Direction:
Recast the rows from the line containing "Where should I" through the last line of the rows as a Markdown table with the columns Index and Text, numbering each line and skipping blank lines. Leave the pictures out.

··· Supplied records

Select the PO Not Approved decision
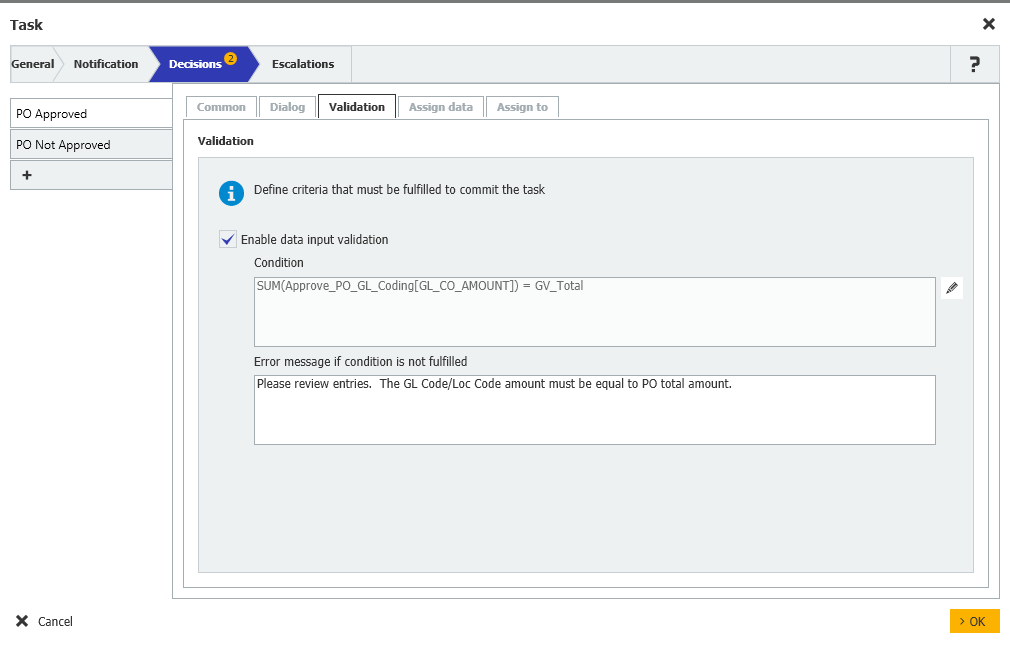This screenshot has height=653, width=1010. [x=92, y=145]
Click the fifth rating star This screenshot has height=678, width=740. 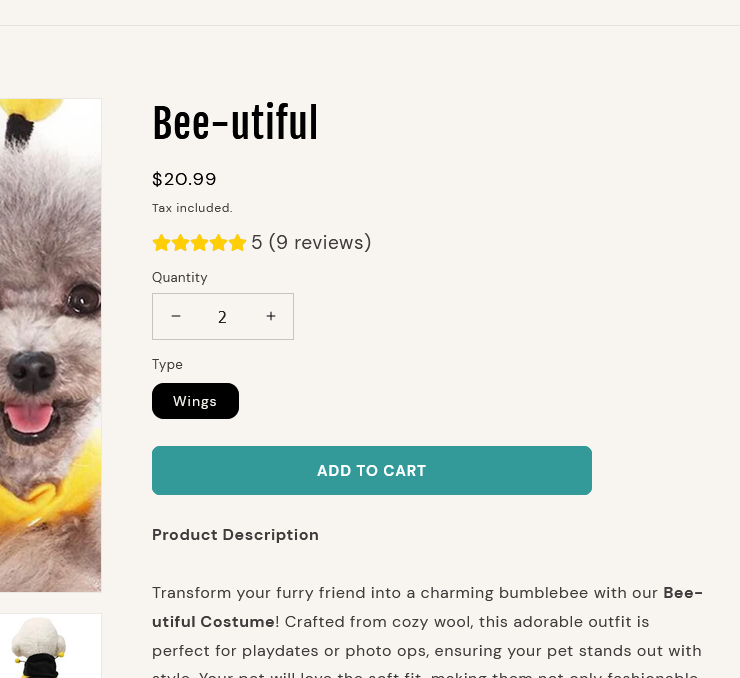click(x=237, y=243)
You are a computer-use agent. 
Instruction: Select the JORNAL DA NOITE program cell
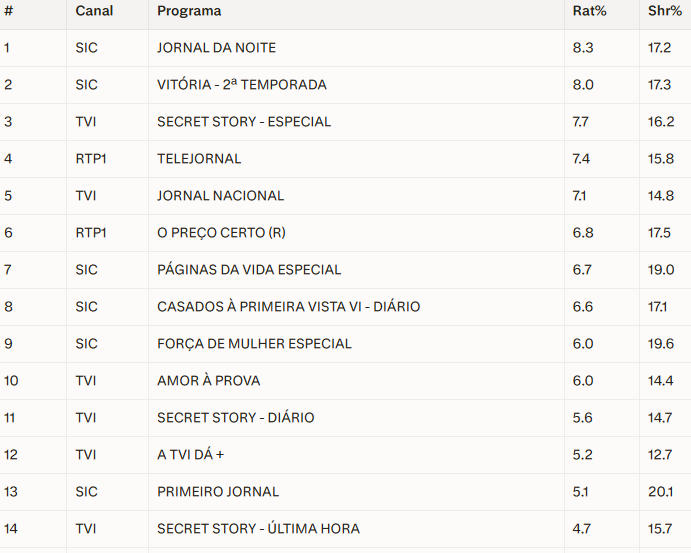[x=216, y=48]
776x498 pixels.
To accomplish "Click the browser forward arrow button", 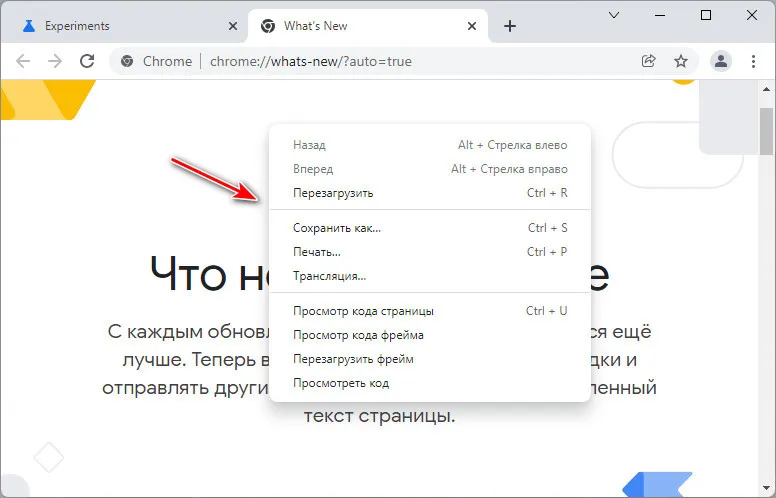I will tap(55, 61).
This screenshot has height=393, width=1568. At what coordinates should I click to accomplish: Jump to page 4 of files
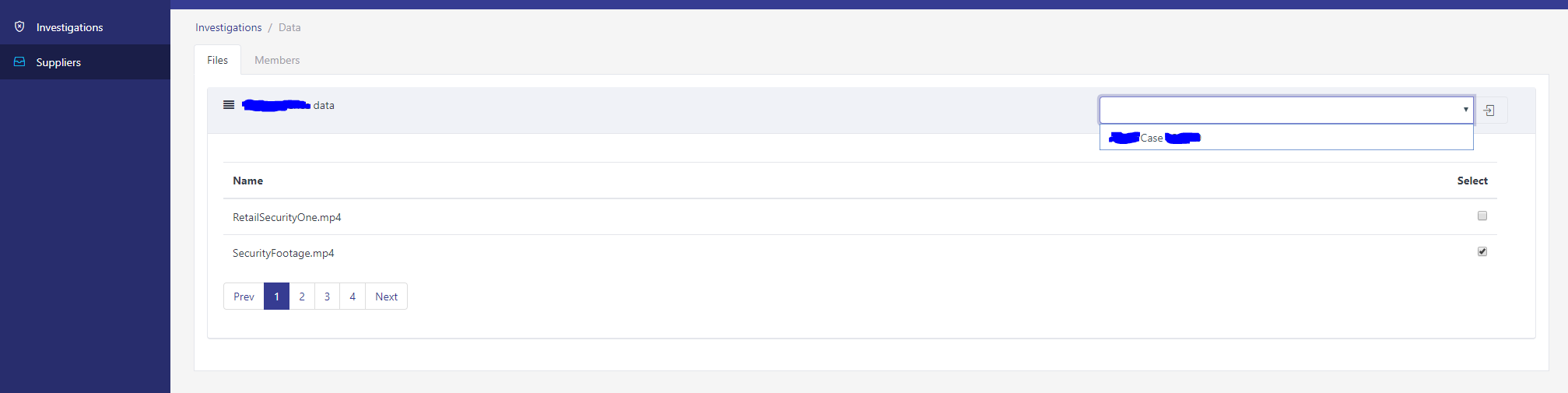353,297
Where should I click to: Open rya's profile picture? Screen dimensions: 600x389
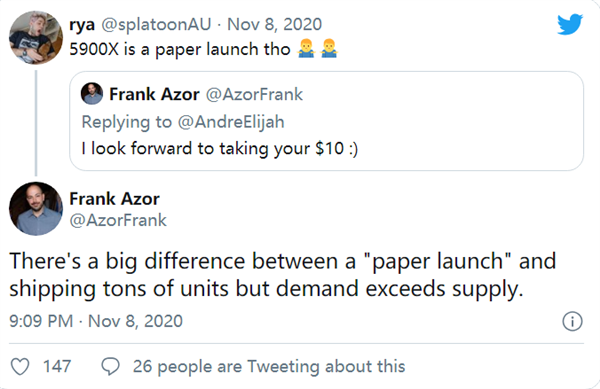36,37
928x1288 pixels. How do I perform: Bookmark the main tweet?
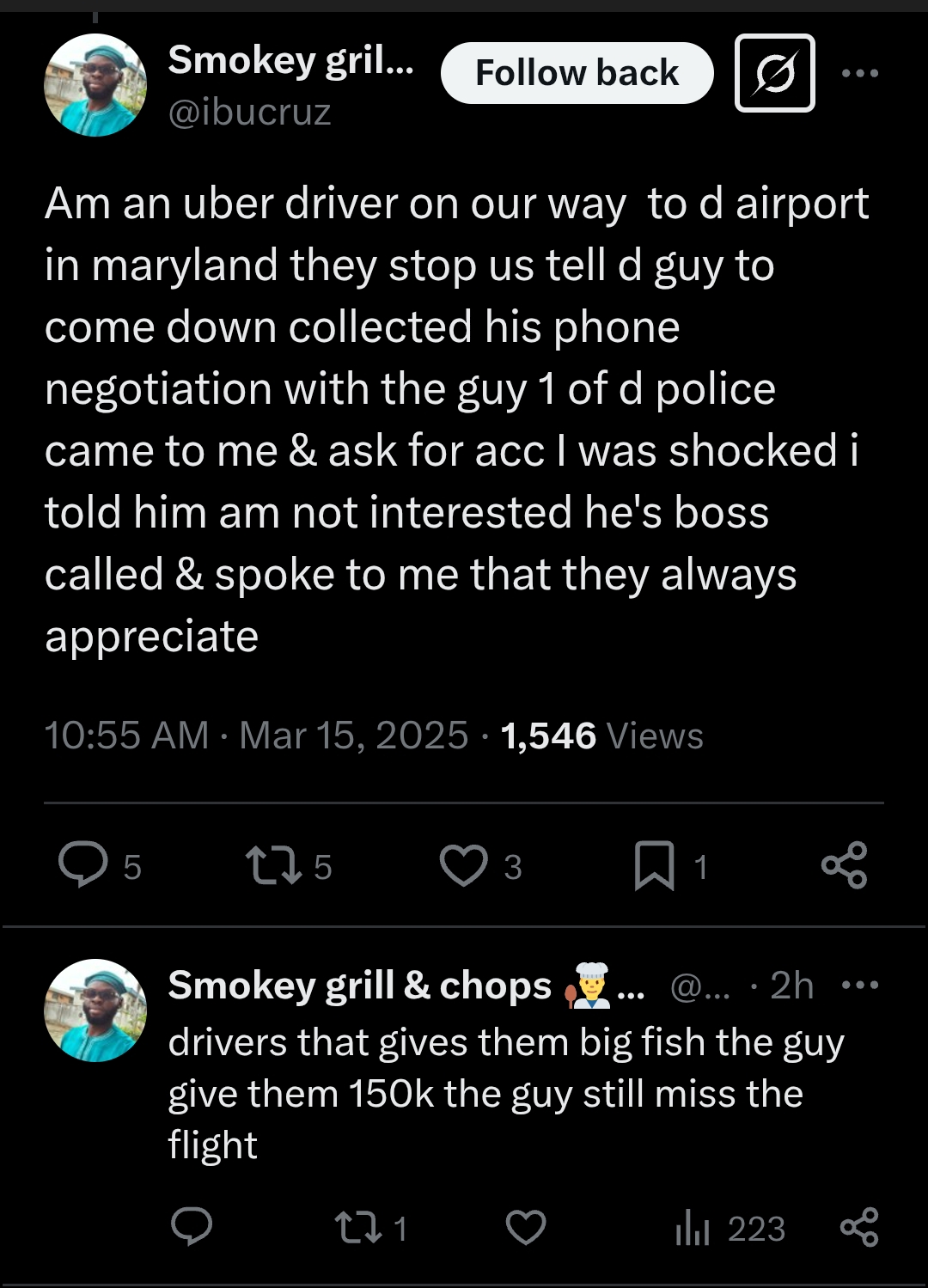[x=654, y=864]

······

Task answer:
| Index | Text |
|---|---|
| 1 | Where should I click to: Open rya's profile picture? Screen dimensions: 600x389 |
| 2 | 36,37 |
| 3 | 928x1288 pixels. How do I perform: Bookmark the main tweet? |
| 4 | [x=654, y=864] |